◆ **Tasks**:
1. Turn the paragraph of the app timer forum post that begins "From main application thread SAADC was configured" into a short bulleted list that keeps its main facts.
2. Pick up the app timer forum post after its last sentence and carry it on.

◆ **Passage**:
-- START --
Beware that this post is related to an SDK in maintenance mode
More Info: Consider nRF Connect SDK for new designs
This discussion has been locked.
You can no longer post new replies to this discussion. If you have a question you can start a new discussion

App timer (and atomic fifo) no memory

Hi,

I've encountered problem with app timer functions being called from different interrupt levels. Looks like no memory error returned is caused by collision in underlaying atomic fifo library. This seems like unexpected behaviour as there is no information in documentation about such a behaviour.

Setup:
nRF5_SDK_17.1.0
gcc-arm-none-eabi-10-2020-q4-major (tested both windows and IOS)
gcc-arm-none-eabi-9-2019-q4-major (tested on IOS)

nRF52840_XXAA
App timer v2
no rtos

Originally encountered problem:
From main application thread SAADC was configured and started to perform conversion. After triggering SAADC operation app timer was started with purpose of generating timeout event for SAADC (we had previous problem with SAADC driver hangup and not handling interrupt properly). In SAADC driver event handler, app timer stop was called. App timer interrupt level was set to 7 and SAADC to 6. Randomly (due to SD and active BLE connection) when calling app timer start from main thread, NO_MEMORY error was returned. First investigation showed that app timer start and subsequent, underlaying rtc interrupt is again interrupted by SAADC callback. This interrupt of start operation scheduling caused it to return NO_MEMORY error.
-- END --
◆ **Raw data**:
-- START --
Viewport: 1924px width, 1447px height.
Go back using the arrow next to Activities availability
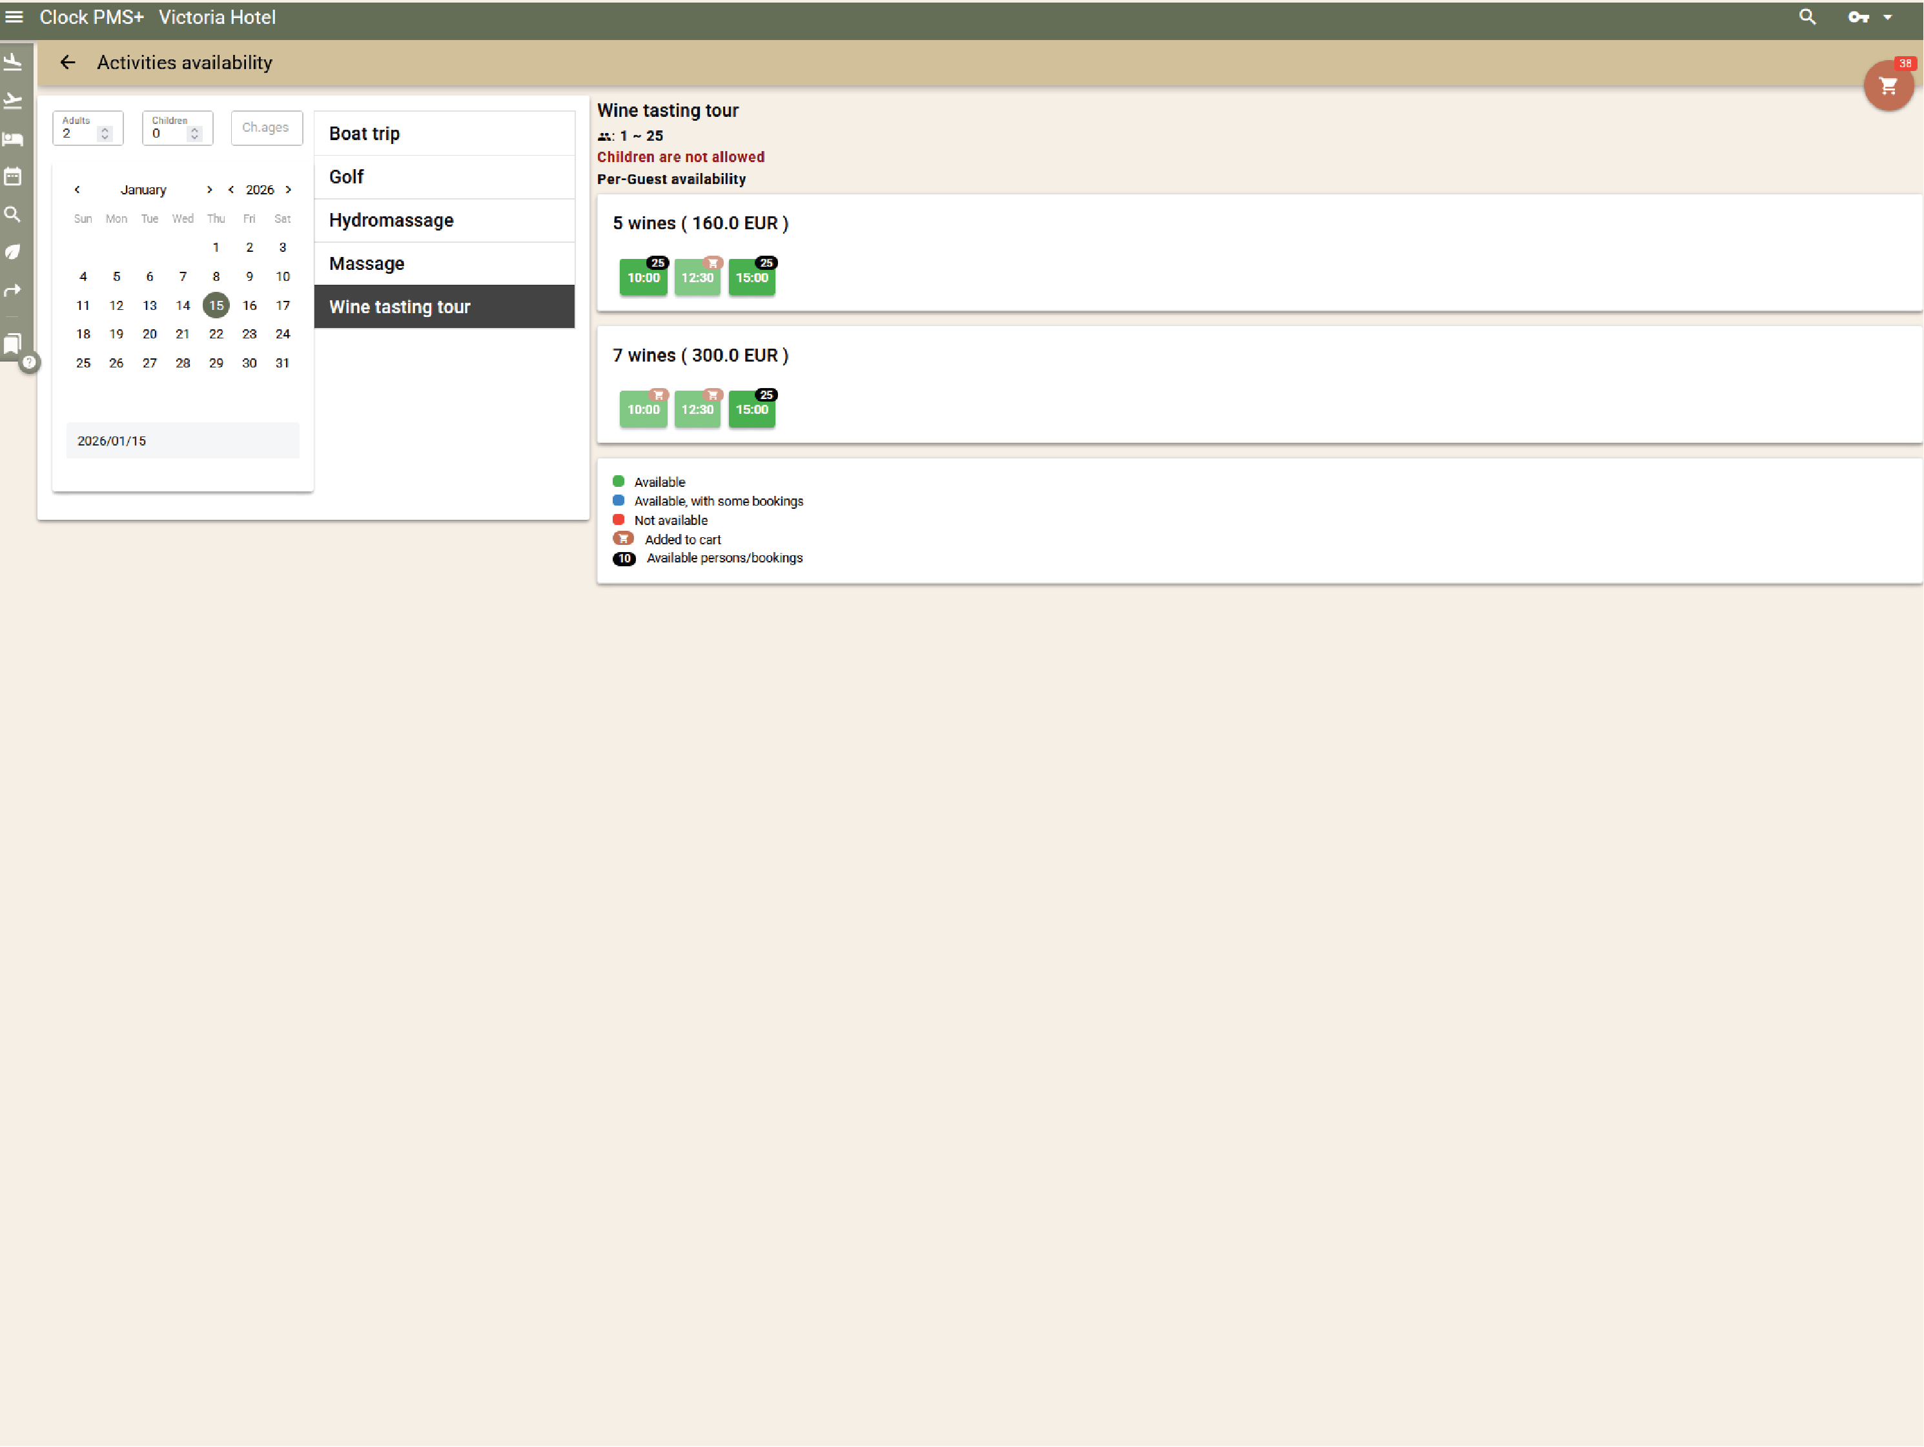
-- END --
◆ **Answer list**:
1.
- The main application thread configured SAADC and started a conversion.
- After that, an app timer was started to create a timeout event for SAADC, because of an earlier problem with the SAADC driver hanging and not handling its interrupt properly.
- The SAADC driver event handler called app timer stop.
- The app timer interrupt level was 7, and SAADC's was 6.
- At random times (due to SD and an active BLE connection), starting the app timer from the main thread returned a NO_MEMORY error.
- The first investigation found that the app timer start and its underlying RTC interrupt were interrupted by the SAADC callback, and this interruption of the start scheduling caused the NO_MEMORY error.

2.
I'm aware that NO_MEMORY error could be returned in case timer library has high load and operation queue is full. One of first solution was increasing timer operation queue from 10 to 20, however it didn't change anything, error was returned similarly frequent. Moreover, enabling app timer profiler (APP_TIMER_WITH_PROFILER=1) completely solved problem, as internally, queue element allocation (which was failing), is surrounded by critical section.
I've created simple project (zip will be attached to this ticket) that can reliably reproduce this issue.
To reproduce this problem slight modification was done in order not to use SAADC and simulate its delay (plus SD interrupt) with something more predictable. Instead of using SAADC, timer will be used, to get constant delay of interrupt. As timers are synchronous to 16MHz clock, we also have to synchronize test program with it. Main thread will be elevated to interrupt level 7, by additional timer. All other interrupts levels will be increased by 1 compared to original problem: app timer (rtc) to 6 and timer simulating SAADC to 5. Delay of simulating timer will be changed in loop and return code from app_timer_start will be monitored. 
I was able to reproduce issue with different compilers and different optimization levels.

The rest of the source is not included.